Présidentielle 2027 : impossible d’imaginer la France sans ses universités
À quelques mois de l’élection présidentielle, France Universités poursuit le travail engagé depuis le début de l’année 2026 pour porter l’Université dans le débat public. Réunis à l’Université de Toulon pour leur Assemblée générale de rentrée, les présidentes et présidents ont confronté leurs réflexions à celles des territoires avant de poursuivre le travail sur leurs propositions pour 2027.
Et si, pour réfléchir à l’Université de demain, on commençait par demander aux territoires ce qu’ils en attendent ?

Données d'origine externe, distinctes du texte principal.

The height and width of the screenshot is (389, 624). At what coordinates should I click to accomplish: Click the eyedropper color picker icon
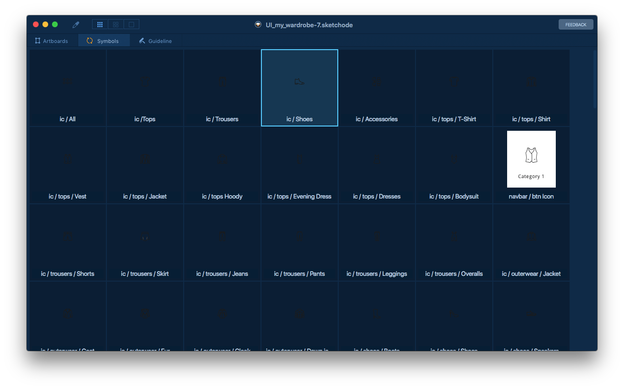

C’est le parti pris de la table ronde « Quelle université pour le prochain quinquennat ? ». France Universités a donné carte blanche à deux représentantes des collectivités : Auréa Cophignon, pour Régions de France, et Pascaline Lécorché, pour l’AVUF.
Universités et territoires : mêmes intérêts
Premier constat : opposer autonomie des universités et ancrage territorial serait une erreur.
Pour Régions de France, autonomie des universités et ancrage territorial doivent aller de pair. L’État doit garantir le financement des missions de service public et l’égalité entre les territoires, les universités conserver la maîtrise de leur stratégie académique et scientifique, tandis que les collectivités accompagnent l’investissement, la formation professionnelle et le développement économique.
Les régions mobilisent ainsi chaque année plus de 800 millions d’euros en faveur de l’enseignement supérieur et de la recherche. En Région Sud, plus de 74 millions d’euros ont été engagés entre 2023 et 2025, auxquels s’ajoutent près de 97 millions d’euros dans le cadre du contrat d’avenir pour accompagner 156 projets structurants.
Même constat du côté des villes et métropoles. Pour Pascaline Lécorché, « les territoires ont besoin d’universités fortes. Et les universités ont besoin de territoires forts. » Transports, logement, équipements, développement économique, innovation : une université ne se développe pas indépendamment de son territoire. Mais les collectivités, rappelle-t-elle, ne doivent pas devenir des « financeurs de substitution » de l’État.
L’enjeu est donc de faire évoluer la relation : « Nous devons passer de l’accompagnement à la coconstruction. » Autrement dit, associer universités et collectivités plus en amont pour construire ensemble des priorités de long terme.
Des questions très concrètes pour 2027
Les échanges avec les présidentes et présidents ont rapidement dépassé la seule question institutionnelle.
Quels niveaux de qualification pour répondre aux besoins des entreprises ? Comment financer durablement les universités sans faire des collectivités des financeurs de substitution de l’État ? Comment entretenir le patrimoine universitaire ? Quelle place donner aux docteurs dans l’économie ? Comment mieux utiliser la recherche universitaire dans les politiques publiques ?
Sur plusieurs de ces sujets, des convergences se dégagent : préserver l’autonomie des universités tout en renforçant leur dialogue avec les territoires ; maintenir la responsabilité de l’État dans leur financement ; associer davantage métropoles et intercommunalités aux stratégies ; faire du financement de l’enseignement supérieur et de la recherche une priorité nationale, avec des moyens inscrits dans la durée.
L’Université, un sujet de la présidentielle
Cette discussion avec les territoires a précédé une séquence de travail entre présidentes et présidents consacrée à l’élection présidentielle de 2027.
Elle s’inscrit dans une démarche engagée par France Universités depuis le début de l’année 2026 à travers un groupe de travail dédié. À Toulon, les échanges ont permis de poursuivre la construction des propositions qui seront portées dans les prochaines semaines.
Financement et autonomie des universités, recherche, attractivité internationale, jeunesse, transition environnementale, libertés académiques et démocratie : les échanges ont permis de confronter les priorités et d’enrichir le travail déjà engagé.
Un travail collectif qui va se poursuivre au sein de France Universités dans les prochaines semaines, avec les présidentes et présidents d’université, pour construire les propositions qui seront portées à l’occasion de l’élection présidentielle de 2027.